Records provided:
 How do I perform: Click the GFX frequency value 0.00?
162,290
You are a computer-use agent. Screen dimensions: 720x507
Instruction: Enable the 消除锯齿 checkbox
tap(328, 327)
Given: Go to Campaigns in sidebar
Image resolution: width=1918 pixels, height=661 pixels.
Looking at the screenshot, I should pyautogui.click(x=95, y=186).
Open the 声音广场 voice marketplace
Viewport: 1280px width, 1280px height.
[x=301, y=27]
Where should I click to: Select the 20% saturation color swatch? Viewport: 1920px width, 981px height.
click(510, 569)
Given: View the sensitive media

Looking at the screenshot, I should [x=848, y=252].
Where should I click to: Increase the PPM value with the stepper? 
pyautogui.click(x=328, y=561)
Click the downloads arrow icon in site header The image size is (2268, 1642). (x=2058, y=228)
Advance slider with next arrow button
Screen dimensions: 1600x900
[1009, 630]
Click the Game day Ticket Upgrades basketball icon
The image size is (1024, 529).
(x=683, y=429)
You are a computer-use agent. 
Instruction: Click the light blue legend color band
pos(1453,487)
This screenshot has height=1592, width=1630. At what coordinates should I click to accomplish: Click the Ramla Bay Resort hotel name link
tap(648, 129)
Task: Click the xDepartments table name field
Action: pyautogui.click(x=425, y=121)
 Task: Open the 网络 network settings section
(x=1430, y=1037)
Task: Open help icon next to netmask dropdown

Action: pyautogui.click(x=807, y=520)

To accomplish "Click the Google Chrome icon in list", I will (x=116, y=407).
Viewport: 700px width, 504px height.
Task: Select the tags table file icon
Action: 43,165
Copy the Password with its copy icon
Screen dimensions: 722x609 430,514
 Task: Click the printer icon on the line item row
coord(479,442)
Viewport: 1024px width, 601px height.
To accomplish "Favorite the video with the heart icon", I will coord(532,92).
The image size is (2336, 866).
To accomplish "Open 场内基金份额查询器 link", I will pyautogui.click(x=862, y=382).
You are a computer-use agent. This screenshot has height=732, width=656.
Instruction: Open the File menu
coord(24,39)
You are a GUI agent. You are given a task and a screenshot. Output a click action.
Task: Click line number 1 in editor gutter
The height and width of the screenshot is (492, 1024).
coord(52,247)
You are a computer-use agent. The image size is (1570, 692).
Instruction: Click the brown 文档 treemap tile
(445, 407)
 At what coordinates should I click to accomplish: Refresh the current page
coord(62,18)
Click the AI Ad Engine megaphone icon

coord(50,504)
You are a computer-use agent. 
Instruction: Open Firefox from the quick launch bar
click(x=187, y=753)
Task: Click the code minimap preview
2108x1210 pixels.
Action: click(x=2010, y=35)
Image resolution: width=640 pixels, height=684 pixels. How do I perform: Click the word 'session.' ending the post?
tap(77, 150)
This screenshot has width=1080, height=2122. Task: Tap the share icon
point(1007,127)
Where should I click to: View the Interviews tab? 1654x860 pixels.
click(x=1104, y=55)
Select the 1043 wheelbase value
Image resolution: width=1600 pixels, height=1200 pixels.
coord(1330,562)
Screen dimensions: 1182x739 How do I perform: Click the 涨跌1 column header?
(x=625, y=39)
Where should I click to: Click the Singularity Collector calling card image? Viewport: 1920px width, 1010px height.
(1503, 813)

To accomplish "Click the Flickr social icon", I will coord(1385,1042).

Required work: Reproduce all of the data above, substituting "Directive" for each occurrence of "Instruction" and leaving every other character as it is.

Output of the task:
 How do I perform: Click the GFX frequency value 0.00?
162,290
You are a computer-use agent. Screen dimensions: 720x507
Directive: Enable the 消除锯齿 checkbox
tap(328, 327)
Given: Go to Campaigns in sidebar
Image resolution: width=1918 pixels, height=661 pixels.
Looking at the screenshot, I should pyautogui.click(x=95, y=186).
Open the 声音广场 voice marketplace
Viewport: 1280px width, 1280px height.
[x=301, y=27]
Where should I click to: Select the 20% saturation color swatch? Viewport: 1920px width, 981px height.
click(510, 569)
Given: View the sensitive media

Looking at the screenshot, I should [x=848, y=252].
Where should I click to: Increase the PPM value with the stepper? 
pyautogui.click(x=328, y=561)
Click the downloads arrow icon in site header The image size is (2268, 1642). (x=2058, y=228)
Advance slider with next arrow button
Screen dimensions: 1600x900
[1009, 630]
Click the Game day Ticket Upgrades basketball icon
The image size is (1024, 529).
(x=683, y=429)
You are a computer-use agent. 
Directive: Click the light blue legend color band
pos(1453,487)
This screenshot has height=1592, width=1630. At what coordinates should I click to accomplish: Click the Ramla Bay Resort hotel name link
tap(648, 129)
Task: Click the xDepartments table name field
Action: pyautogui.click(x=425, y=121)
 Task: Open the 网络 network settings section
(x=1430, y=1037)
Task: Open help icon next to netmask dropdown

Action: pyautogui.click(x=807, y=520)

To accomplish "Click the Google Chrome icon in list", I will (x=116, y=407).
Viewport: 700px width, 504px height.
Task: Select the tags table file icon
Action: 43,165
Copy the Password with its copy icon
Screen dimensions: 722x609 430,514
 Task: Click the printer icon on the line item row
coord(479,442)
Viewport: 1024px width, 601px height.
To accomplish "Favorite the video with the heart icon", I will coord(532,92).
The image size is (2336, 866).
To accomplish "Open 场内基金份额查询器 link", I will pyautogui.click(x=862, y=382).
You are a computer-use agent. This screenshot has height=732, width=656.
Directive: Open the File menu
coord(24,39)
You are a GUI agent. You are given a task and a screenshot. Output a click action.
Task: Click line number 1 in editor gutter
The height and width of the screenshot is (492, 1024).
coord(52,247)
You are a computer-use agent. The image size is (1570, 692).
Directive: Click the brown 文档 treemap tile
(445, 407)
 At what coordinates should I click to accomplish: Refresh the current page
coord(62,18)
Click the AI Ad Engine megaphone icon

coord(50,504)
You are a computer-use agent. 
Directive: Open Firefox from the quick launch bar
click(x=187, y=753)
Task: Click the code minimap preview
2108x1210 pixels.
Action: click(x=2010, y=35)
Image resolution: width=640 pixels, height=684 pixels. How do I perform: Click the word 'session.' ending the post?
tap(77, 150)
This screenshot has width=1080, height=2122. Task: Tap the share icon
point(1007,127)
Where should I click to: View the Interviews tab? 1654x860 pixels.
click(x=1104, y=55)
Select the 1043 wheelbase value
Image resolution: width=1600 pixels, height=1200 pixels.
coord(1330,562)
Screen dimensions: 1182x739 How do I perform: Click the 涨跌1 column header?
(x=625, y=39)
Where should I click to: Click the Singularity Collector calling card image? Viewport: 1920px width, 1010px height.
(1503, 813)

To accomplish "Click the Flickr social icon", I will coord(1385,1042).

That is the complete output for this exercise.